SELECTED TEXT:

######

Turkish Mathematical Olympiad | 2009 Q1

The funny thing happens if you brute-force in a programming language with insufficient decimal precision. As expected 2, 7 and 11 are answers, but 19262791 also comes out. The reason: sqrt(p**3-4p+9) with p=19262791 is really close to an integer(84...x10**9 +

PeperazziTube

Hi Michael. I am professor in Spain. I enjoy very much all your imos and Putnam problems. I watch all them. Very, very good job. Thanks for your videos.

rafael

I think the hardest part is always coming up with the hints giving the right direction. How do you identify what approach/hints to take?

######

GIVEN RECORDS:
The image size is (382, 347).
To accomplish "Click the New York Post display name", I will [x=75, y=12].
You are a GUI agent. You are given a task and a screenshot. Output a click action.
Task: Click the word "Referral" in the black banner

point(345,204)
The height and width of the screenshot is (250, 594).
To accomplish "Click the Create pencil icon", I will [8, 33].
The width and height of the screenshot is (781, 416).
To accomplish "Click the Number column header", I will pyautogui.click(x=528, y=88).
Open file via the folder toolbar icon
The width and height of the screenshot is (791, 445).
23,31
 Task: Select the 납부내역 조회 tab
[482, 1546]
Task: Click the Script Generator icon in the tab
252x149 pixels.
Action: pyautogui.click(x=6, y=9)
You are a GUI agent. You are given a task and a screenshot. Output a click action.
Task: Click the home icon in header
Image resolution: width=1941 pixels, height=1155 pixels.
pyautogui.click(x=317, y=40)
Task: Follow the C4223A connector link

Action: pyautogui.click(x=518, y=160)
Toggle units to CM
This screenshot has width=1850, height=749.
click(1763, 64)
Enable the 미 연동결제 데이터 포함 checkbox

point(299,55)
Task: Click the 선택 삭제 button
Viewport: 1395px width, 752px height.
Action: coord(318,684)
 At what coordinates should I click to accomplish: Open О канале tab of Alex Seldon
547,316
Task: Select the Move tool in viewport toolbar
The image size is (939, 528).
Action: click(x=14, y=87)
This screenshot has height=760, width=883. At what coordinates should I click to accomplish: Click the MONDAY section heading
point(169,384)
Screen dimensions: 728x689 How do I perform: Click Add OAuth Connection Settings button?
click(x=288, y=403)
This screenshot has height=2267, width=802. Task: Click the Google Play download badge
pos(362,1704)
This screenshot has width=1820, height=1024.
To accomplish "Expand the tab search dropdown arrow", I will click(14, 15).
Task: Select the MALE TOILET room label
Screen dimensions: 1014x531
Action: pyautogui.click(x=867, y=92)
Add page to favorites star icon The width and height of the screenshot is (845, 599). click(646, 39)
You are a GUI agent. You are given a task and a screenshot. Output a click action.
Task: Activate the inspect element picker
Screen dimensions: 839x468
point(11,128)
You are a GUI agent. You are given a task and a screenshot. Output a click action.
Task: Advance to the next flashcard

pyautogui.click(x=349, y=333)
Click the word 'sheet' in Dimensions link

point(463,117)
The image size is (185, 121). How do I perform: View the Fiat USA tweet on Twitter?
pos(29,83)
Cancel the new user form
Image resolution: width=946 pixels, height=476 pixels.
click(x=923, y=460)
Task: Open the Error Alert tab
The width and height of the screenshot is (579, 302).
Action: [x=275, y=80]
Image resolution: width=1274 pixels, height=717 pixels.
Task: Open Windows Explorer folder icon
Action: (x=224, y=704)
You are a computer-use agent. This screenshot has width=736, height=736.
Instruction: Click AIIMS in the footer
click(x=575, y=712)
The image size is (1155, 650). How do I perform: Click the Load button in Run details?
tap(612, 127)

######

CHALLENGES:
1 > In the comment thread on the Turkish Mathematical Olympiad problem, which extra value appears alongside 2, 7 and 11 when the search is brute-forced without enough decimal precision?
2 > Copy out the rows from the line with "Cancel the new user form" through the last row, without changes.
The comment thread and the rows are unrelated material.

PER-TASK ANSWERS:
1 > 19262791

2 >
Cancel the new user form
Image resolution: width=946 pixels, height=476 pixels.
click(x=923, y=460)
Task: Open the Error Alert tab
The width and height of the screenshot is (579, 302).
Action: [x=275, y=80]
Image resolution: width=1274 pixels, height=717 pixels.
Task: Open Windows Explorer folder icon
Action: (x=224, y=704)
You are a computer-use agent. This screenshot has width=736, height=736.
Instruction: Click AIIMS in the footer
click(x=575, y=712)
The image size is (1155, 650). How do I perform: Click the Load button in Run details?
tap(612, 127)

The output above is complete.